A perfect fit would be a delta encoding that stores only the difference of each value to its predecessor. However, I want random access to subsets of the data, so I can't depend on going through a complete set in sequence. I'm therefore using deltas to a set-wide baseline that yields deltas which I expect to be within 10 to 50 percent of the absolute value (most of the time).
I have considered the following approaches:
divide the smaller value by the larger one, yielding a value between 0 and 1 that could be stored as an integer of some fixed precision plus one bit for remembering which number was divided by which. This is fairly straightforward and yields satisfactory compression, but is not a lossless method and thus only a secondary choice.
XOR the IEEE 754 binary64 encoded representations of both values and store the length of the long stretches of zeroes at the beginning of the exponent and mantissa plus the remaining bits which were different. Here I'm quite unsure how to judge the compression, although I think it should be good in most cases.
Are there standard ways to do this? What might be problems about my approaches above? What other solutions have you seen or used yourself?
Rarely are all the bits of a double-precision number meaningful.
If you have billions of values that are the result of some measurement, find the calibration and error of your measurement device. Quantize the values so that you only work with meaningful bits.
Often, you'll find that you only need 16 bits of actual dynamic range. You can probably compress all of this into arrays of "short" that retain all of the original input.
Use a simple "Z-score technique" where every value is really a signed fraction of the standard deviation.
So a sequence of samples with a mean of m and a standard deviation of s gets transformed into a bunch of Z score. Normal Z-score transformations use a double, but you should use a fixed-point version of that double. s/1000 or s/16384 or something that retains only the actual precision of your data, not the noise bits on the end.
for u in samples:
z = int( 16384*(u-m)/s )
for z in scaled_samples:
u = s*(z/16384.0)+m
Your Z-scores retain a pleasant easy-to-work with statistical relationship with the original samples.
Let's say you use a signed 16-bit Z-score.
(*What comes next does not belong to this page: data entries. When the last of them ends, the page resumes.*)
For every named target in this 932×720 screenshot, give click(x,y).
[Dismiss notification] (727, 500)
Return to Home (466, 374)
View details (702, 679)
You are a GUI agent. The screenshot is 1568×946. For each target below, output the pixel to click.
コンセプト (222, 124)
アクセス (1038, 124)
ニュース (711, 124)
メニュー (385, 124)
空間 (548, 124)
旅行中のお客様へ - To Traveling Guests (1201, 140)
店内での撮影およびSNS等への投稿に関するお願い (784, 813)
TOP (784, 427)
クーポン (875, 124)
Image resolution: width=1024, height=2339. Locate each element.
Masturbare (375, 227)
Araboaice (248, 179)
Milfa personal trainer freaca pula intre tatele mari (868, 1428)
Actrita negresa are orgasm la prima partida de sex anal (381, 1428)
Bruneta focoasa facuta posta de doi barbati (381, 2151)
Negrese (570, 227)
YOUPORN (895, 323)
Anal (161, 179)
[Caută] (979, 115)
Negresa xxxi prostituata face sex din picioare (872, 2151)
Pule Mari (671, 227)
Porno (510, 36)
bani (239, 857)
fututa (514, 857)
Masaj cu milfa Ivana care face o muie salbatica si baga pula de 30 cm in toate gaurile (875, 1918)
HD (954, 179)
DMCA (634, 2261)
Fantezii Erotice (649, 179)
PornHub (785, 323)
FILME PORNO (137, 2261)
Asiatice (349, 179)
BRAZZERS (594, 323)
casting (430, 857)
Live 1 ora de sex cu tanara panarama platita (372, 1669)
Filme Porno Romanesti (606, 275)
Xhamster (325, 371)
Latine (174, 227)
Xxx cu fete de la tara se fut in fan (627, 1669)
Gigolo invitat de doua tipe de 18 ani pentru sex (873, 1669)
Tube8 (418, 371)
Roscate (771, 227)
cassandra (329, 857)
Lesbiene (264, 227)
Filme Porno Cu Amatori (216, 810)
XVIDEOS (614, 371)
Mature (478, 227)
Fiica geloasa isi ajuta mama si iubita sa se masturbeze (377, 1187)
You have +/- 32,768. Scale this by 16,384 and your Z-scores have an effective resolution of 0.000061 decimal.
If you use a signed 24-but Z-score, you have +/- 8 million. Scale this by 4,194,304 and you have a resolution of 0.00000024.
I seriously doubt you have measuring devices this accurate. Further, any arithmetic done as part of filter, calibration or noise reduction may reduce the effective range because of noise bits introduced during the arithmetic. A badly thought-out division operator could make a great many of your decimal places nothing more than noise.
Whatever compression scheme you pick, you can decouple that from the problem of needing to be able to perform arbitrary seeks by compressing into fixed-size blocks and prepending to each block a header containing all the data required to decompress it (e.g. for a delta encoding scheme, the block would contain deltas enconded in some fashion that takes advantage of their small magnitude to make them take less space, e.g. fewer bits for exponent/mantissa, conversion to fixed-point value, Huffman encoding etc; and the header a single uncompressed sample); seeking then becomes a matter of cheaply selecting the appropriate block, then decompressing it.
If the compression ratio is so variable that much space is being wasted padding the compressed data to produce fixed size blocks, a directory of offsets into the compressed data could be built instead and the state required to decompress recorded in that.
If you know a group of doubles has the same exponent, you could store the exponent once, and only store the mantissa for each value.